University Park, College of Engineering (NUC E)
PROFESSOR KAREN A. THOLE, Head, Department of Mechanical and Nuclear Engineering
PROFESSOR ARTHUR T. MOTTA, Program Chair, Nuclear Engineering Program
The overall educational objective of the Nuclear Engineering program is to help prepare our graduates to function effectively in the marketplace in a wide range of career paths in Nuclear Engineering. The technical part of the curriculum, emphasizes nuclear power engineering, which refers to complex systems used to generate electricity. Because of our strong educational and research emphasis in nuclear power engineering, and because a shortage for this expertise exists in the industry, generally the industry values our graduates highly. We recognize that nuclear science, including nuclear security and non-proliferation, is an important growth area. We constantly assess and review the needs of our undergraduate students and their most frequent employers and use this feedback to consider revisions to our curriculum so that it is responsive to the needs of our constituents.
Program Educational Objectives:
Accordingly, we will endeavor to maintain and provide a curriculum that prepares our graduates such that:
Program Outcomes (Student Outcomes):
The Program outcomes are knowledge, skills, and/or behavior that are derived from the program educational objectives.
a. Students will demonstrate a knowledge of the fundamentals in mathematics, physics, chemistry and the engineering sciences necessary to the nuclear engineering profession.
b. Students will demonstrate an ability to apply the fundamentals to understand, analyze and design nuclear systems; demonstrate knowledge of the contemporary issues affecting the nuclear engineering profession.
c. Students will demonstrate the ability to use appropriate methods and technology for detection and measurement of radiation and for nuclear science.
d. Students will be proficient in the oral and written communication of their work and ideas; show the ability to learn independently using appropriate technology; show ability to work well in teams.

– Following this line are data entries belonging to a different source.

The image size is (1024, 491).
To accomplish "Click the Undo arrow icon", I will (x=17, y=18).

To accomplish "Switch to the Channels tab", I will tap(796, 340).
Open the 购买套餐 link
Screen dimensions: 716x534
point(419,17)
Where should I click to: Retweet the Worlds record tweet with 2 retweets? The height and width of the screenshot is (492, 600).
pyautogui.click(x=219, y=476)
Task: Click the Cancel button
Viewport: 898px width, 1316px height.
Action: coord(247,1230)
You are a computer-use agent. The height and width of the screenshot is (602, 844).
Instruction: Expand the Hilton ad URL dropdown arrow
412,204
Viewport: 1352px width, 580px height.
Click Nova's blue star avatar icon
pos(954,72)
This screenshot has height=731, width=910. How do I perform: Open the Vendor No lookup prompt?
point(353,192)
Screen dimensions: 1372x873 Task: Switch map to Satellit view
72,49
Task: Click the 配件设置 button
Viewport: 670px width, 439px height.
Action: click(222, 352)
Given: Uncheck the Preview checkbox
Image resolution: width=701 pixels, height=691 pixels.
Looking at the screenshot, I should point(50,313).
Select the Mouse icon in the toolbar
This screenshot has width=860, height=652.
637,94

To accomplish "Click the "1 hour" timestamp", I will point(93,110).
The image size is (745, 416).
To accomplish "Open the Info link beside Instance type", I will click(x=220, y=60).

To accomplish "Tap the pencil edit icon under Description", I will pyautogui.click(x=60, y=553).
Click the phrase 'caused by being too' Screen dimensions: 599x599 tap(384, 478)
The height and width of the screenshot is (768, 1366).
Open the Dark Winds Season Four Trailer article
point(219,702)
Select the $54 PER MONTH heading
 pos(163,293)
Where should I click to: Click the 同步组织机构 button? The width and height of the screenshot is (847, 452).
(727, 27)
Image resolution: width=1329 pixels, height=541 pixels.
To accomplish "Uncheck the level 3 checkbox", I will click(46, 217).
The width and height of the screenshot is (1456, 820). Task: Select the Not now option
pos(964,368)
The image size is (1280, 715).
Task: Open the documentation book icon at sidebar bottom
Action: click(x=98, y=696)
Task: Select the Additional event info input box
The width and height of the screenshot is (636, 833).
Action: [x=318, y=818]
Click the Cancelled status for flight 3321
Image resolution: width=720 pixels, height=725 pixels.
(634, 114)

e. Students will demonstrate the ability to operate in a modern, diverse work environment; understand their professional and ethical responsibilities; and be aware of the safety, environmental, and societal consequences of their work in a global contexts
The first two years of the program stress fundamentals in mathematics, chemistry, physics, computer programming, and engineering sciences such as mechanics, materials, and thermodynamics. The last two years provide the breadth and depth in nuclear science, behavior of heat and fluids, reactor theory and engineering, and radiation measurement. The laboratory work includes experiments using the University's 1,000-kilowatt research reactor. Engineering design is incorporated in many courses from the freshman year to the senior year, but is particularly emphasized in the senior capstone design course, which integrates the critical elements of reactor theory, reactor engineering, safety considerations and economic optimization into a reactor design.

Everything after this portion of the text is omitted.